Gökyüzü üzerine edilen yemini konu alan makalede çift tırnak içinde geçen bütün ifadeleri geçtikleri sırayla yazın.

▶ **Makale**:
******************************
Sonra da yüce Allah, gökyüzünün ve onun kuruluşunun üstüne yemin etmekte ve "Göğe ve onu yapana yemin ederim." buyurmaktadır. Ayet metninde geçen "Ma" sözcüğü, başına geldiği fiil burada olduğu gibi mastar isme dönüştüren edatlardandır. Gökyüzü denince insanın aklına ilk gelen şey, nereye dönersek dönelim, içine yıldızların ve kendi yörüngelerinde yol alan yığın yığın serpiştirilmiş olduğu kubbe gibi tepemizde görmüş olduğumuz enginliktir. Gökyüzünün gerçek yüzünü ise kavramaktan aciziz. Bizim tepemizde birbirini tutmuş olarak gördüğümüz nesne, sistemi bozulmayan ve değişmeyen bir yapıya sahiptir. Bundan dolayı gökyüzü değişmezliği ve birbirini tutmuş olması ile "kurulma ve yapılma" özelliğini elde eder. Ancak gökyüzü nasıl kurulmuştur, başını ve sonunu bilmediğimiz uzayda yüzercesine yol alırken, kendisini oluşturan parçalar dağılmasınlar diye onları tutan nedir? İşte bizler bütün bunları bilmiyoruz. Bu konuda söylenenler, değişme ve çürütülme olasılığı olan sadece birer varsayımdan ibarettir. Bu görüşlerin ne değişmezliği ve ne de söylenmiş son söz almaları sözkonusudur. Ancak herşeyin arkasından kesin olarak bildiğimiz bir şey varsa o da; bu akıllara durgunluk veren yapıyı yüce Allah'ın kudret elinin tutuyor olmasıdır. "Gökleri ve yeryuvarlağını dengede tutarak yörüngelerinden çıkmalarını önleyen sadece Allah'tır. Eğer onlar yörüngelerinden çıkacak olsalar onları O'ndan başka hiç kimse dengeye getiremez." (Fatır 41) İşte bilgi adına kesin olarak bildiğimiz biricik gerçek budur.
******************************
▶ **Sağlanan malzeme**:

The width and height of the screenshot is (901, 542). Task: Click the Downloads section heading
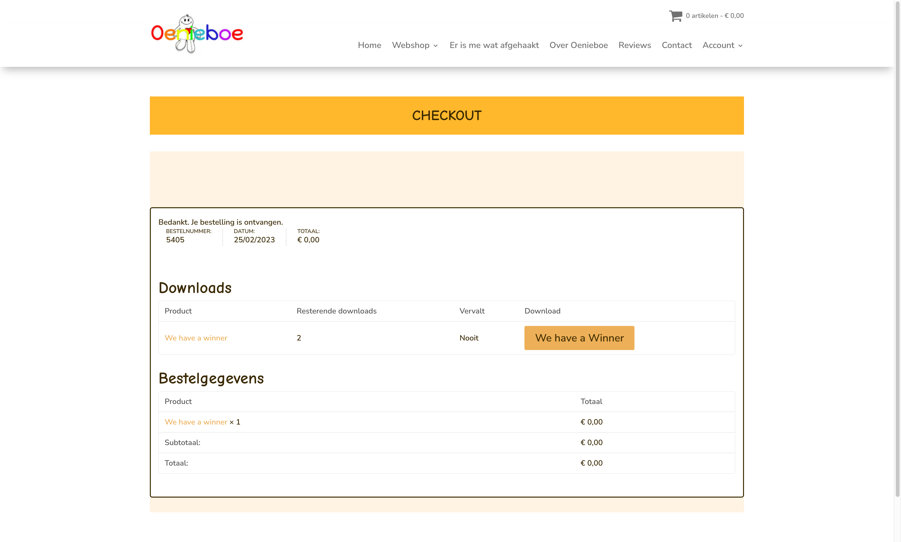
******************************
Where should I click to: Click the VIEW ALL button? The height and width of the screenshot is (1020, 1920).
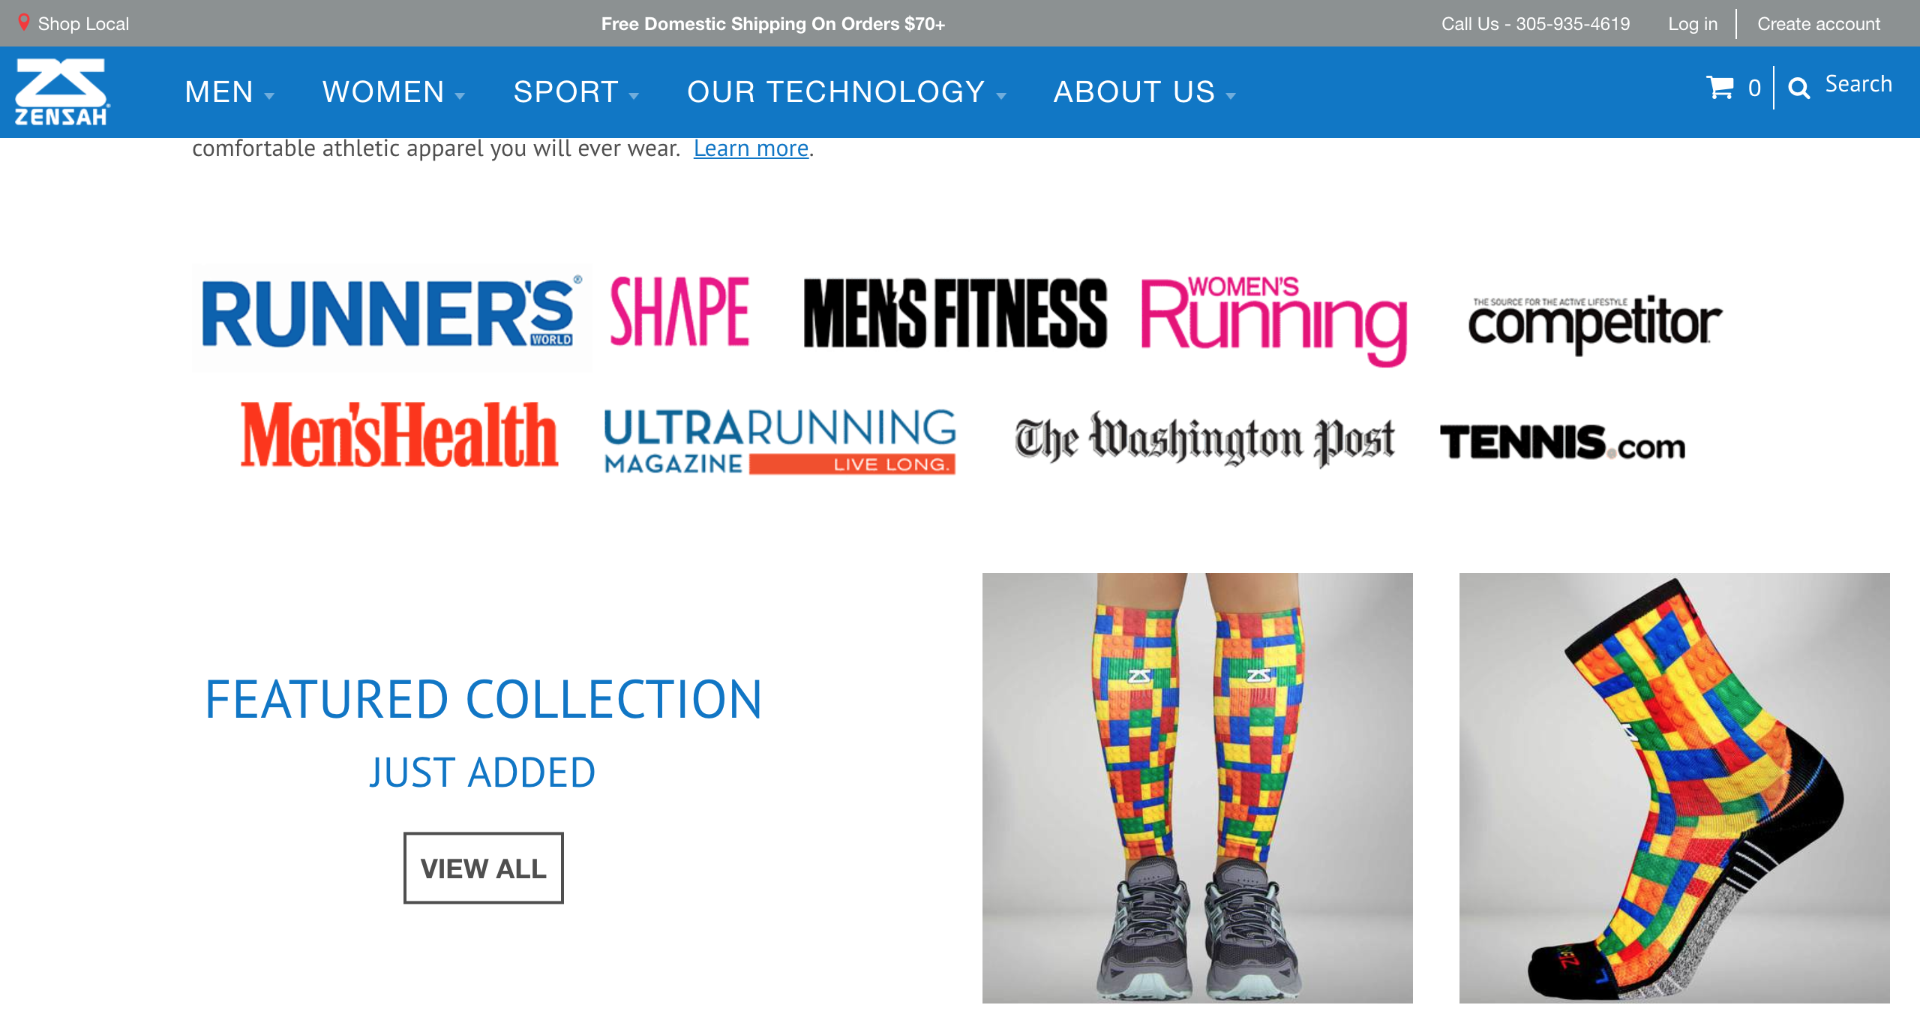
******************************
▶ **Tam yanıt**:
1. "Göğe ve onu yapana yemin ederim."
2. "Ma"
3. "kurulma ve yapılma"
4. "Gökleri ve yeryuvarlağını dengede tutarak yörüngelerinden çıkmalarını önleyen sadece Allah'tır. Eğer onlar yörüngelerinden çıkacak olsalar onları O'ndan başka hiç kimse dengeye getiremez."